## [TASK TO COMPLETE]
From the line containing "Follow Yuzhen Bai" to the last line of the records, please reproduce every line exactly and nothing more.

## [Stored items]
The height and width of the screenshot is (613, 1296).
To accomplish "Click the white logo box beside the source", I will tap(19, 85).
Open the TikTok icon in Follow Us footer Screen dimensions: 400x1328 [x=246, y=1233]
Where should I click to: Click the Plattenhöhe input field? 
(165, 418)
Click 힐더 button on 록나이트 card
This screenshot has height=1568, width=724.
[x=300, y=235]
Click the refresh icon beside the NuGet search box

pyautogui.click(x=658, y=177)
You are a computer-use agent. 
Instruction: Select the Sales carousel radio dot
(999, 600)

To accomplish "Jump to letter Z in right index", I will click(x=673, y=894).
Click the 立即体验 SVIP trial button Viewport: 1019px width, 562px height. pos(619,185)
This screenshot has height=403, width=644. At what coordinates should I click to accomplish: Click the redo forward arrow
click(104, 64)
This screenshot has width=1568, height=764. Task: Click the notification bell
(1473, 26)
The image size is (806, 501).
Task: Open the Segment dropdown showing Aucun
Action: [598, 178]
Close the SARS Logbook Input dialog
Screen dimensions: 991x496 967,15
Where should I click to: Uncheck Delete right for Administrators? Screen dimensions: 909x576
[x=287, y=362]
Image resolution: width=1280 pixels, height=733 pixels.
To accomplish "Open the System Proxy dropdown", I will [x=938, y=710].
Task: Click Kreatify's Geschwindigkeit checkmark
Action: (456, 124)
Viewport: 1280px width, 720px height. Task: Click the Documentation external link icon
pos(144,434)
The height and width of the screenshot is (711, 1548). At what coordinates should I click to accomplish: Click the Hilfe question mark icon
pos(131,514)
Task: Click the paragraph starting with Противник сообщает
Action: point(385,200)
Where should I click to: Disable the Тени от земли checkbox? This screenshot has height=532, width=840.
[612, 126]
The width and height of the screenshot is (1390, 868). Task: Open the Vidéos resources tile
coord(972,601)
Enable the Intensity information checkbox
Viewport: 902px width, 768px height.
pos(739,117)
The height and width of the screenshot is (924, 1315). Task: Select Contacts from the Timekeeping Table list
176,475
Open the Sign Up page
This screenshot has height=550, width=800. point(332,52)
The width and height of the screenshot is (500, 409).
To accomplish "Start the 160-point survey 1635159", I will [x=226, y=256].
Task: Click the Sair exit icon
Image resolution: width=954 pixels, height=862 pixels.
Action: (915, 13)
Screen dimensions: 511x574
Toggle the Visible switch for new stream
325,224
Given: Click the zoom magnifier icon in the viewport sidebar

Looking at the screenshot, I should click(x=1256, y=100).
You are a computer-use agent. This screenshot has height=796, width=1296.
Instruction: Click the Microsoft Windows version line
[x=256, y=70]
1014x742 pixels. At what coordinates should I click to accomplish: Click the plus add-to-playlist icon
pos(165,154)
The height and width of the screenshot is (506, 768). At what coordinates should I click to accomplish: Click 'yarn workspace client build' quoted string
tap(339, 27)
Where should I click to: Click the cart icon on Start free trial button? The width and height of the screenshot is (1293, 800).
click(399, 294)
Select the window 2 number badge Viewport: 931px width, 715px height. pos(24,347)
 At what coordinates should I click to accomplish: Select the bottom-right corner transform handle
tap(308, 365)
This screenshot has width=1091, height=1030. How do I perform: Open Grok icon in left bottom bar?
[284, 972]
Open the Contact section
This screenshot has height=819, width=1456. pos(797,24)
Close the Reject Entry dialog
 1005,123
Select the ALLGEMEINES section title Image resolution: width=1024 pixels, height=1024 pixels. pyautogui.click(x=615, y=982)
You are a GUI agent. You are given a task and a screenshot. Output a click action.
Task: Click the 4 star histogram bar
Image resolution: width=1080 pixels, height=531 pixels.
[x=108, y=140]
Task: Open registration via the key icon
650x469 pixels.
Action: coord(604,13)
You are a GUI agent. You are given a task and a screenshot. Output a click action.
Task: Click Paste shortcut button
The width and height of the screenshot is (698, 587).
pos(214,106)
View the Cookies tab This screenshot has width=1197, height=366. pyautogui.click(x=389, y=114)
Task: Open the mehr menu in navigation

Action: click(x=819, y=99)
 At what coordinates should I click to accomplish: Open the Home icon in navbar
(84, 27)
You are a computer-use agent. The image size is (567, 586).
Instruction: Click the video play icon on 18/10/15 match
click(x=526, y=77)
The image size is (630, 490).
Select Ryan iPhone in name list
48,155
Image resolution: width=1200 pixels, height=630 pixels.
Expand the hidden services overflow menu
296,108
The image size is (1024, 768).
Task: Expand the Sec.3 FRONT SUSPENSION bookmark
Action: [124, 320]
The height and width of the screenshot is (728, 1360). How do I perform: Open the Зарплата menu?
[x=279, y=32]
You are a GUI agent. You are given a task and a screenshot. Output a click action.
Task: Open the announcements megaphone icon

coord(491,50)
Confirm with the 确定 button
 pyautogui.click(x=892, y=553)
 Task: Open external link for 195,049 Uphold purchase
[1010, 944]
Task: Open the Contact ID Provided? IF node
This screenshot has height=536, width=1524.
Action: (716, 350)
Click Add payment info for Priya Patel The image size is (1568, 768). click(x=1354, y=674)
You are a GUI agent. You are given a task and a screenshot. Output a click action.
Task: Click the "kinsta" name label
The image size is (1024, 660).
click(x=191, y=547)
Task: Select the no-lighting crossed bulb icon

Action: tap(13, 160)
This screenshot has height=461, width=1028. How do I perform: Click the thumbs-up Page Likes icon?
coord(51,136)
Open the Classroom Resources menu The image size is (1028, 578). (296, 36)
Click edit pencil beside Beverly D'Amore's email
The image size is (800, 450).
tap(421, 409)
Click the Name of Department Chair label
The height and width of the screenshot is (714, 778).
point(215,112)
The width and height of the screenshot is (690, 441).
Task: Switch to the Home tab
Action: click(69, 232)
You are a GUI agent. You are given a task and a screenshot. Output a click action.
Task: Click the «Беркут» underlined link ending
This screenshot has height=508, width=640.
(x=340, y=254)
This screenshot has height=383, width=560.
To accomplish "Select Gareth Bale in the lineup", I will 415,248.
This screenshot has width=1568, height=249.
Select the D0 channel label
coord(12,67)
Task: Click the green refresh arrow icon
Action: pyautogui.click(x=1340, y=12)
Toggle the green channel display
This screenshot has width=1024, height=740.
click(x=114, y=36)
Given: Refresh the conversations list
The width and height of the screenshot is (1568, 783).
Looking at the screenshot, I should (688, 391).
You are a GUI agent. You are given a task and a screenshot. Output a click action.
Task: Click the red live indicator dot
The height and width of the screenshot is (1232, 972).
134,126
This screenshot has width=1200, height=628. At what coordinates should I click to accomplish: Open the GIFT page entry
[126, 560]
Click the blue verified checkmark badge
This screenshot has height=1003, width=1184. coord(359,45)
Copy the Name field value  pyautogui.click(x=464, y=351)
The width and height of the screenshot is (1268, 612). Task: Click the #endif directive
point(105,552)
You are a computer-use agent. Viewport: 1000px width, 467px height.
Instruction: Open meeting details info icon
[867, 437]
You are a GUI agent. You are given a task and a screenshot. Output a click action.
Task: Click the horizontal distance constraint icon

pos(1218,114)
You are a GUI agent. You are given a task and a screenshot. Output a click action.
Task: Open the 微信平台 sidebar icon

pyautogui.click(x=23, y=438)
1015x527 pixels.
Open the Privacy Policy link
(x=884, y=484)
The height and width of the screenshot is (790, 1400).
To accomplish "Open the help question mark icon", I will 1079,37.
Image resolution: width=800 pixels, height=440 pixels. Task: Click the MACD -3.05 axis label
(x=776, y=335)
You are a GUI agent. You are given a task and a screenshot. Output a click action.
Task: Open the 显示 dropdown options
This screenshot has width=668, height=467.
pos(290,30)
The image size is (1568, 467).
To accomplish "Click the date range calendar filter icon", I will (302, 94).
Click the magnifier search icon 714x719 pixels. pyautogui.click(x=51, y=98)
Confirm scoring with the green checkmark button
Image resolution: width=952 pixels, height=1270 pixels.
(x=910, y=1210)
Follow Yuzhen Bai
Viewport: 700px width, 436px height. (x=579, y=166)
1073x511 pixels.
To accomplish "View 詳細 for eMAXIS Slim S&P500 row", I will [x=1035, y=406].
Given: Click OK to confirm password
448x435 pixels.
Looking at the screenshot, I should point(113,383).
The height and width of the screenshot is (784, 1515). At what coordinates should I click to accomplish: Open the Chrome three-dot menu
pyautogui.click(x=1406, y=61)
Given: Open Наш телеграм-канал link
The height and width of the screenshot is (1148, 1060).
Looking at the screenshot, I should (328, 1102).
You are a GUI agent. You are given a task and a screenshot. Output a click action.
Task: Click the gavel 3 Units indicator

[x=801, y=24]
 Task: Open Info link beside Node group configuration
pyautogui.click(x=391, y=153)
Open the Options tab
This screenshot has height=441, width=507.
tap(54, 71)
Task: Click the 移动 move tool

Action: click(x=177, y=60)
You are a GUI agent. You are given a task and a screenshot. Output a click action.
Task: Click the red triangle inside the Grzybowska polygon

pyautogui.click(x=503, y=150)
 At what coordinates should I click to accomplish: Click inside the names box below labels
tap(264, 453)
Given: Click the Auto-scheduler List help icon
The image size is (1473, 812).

## [SOLUTION BELOW]
Follow Yuzhen Bai
Viewport: 700px width, 436px height. (x=579, y=166)
1073x511 pixels.
To accomplish "View 詳細 for eMAXIS Slim S&P500 row", I will [x=1035, y=406].
Given: Click OK to confirm password
448x435 pixels.
Looking at the screenshot, I should point(113,383).
The height and width of the screenshot is (784, 1515). At what coordinates should I click to accomplish: Open the Chrome three-dot menu
pyautogui.click(x=1406, y=61)
Given: Open Наш телеграм-канал link
The height and width of the screenshot is (1148, 1060).
Looking at the screenshot, I should (328, 1102).
You are a GUI agent. You are given a task and a screenshot. Output a click action.
Task: Click the gavel 3 Units indicator

[x=801, y=24]
 Task: Open Info link beside Node group configuration
pyautogui.click(x=391, y=153)
Open the Options tab
This screenshot has height=441, width=507.
tap(54, 71)
Task: Click the 移动 move tool

Action: click(x=177, y=60)
You are a GUI agent. You are given a task and a screenshot. Output a click action.
Task: Click the red triangle inside the Grzybowska polygon

pyautogui.click(x=503, y=150)
 At what coordinates should I click to accomplish: Click inside the names box below labels
tap(264, 453)
Given: Click the Auto-scheduler List help icon
The image size is (1473, 812).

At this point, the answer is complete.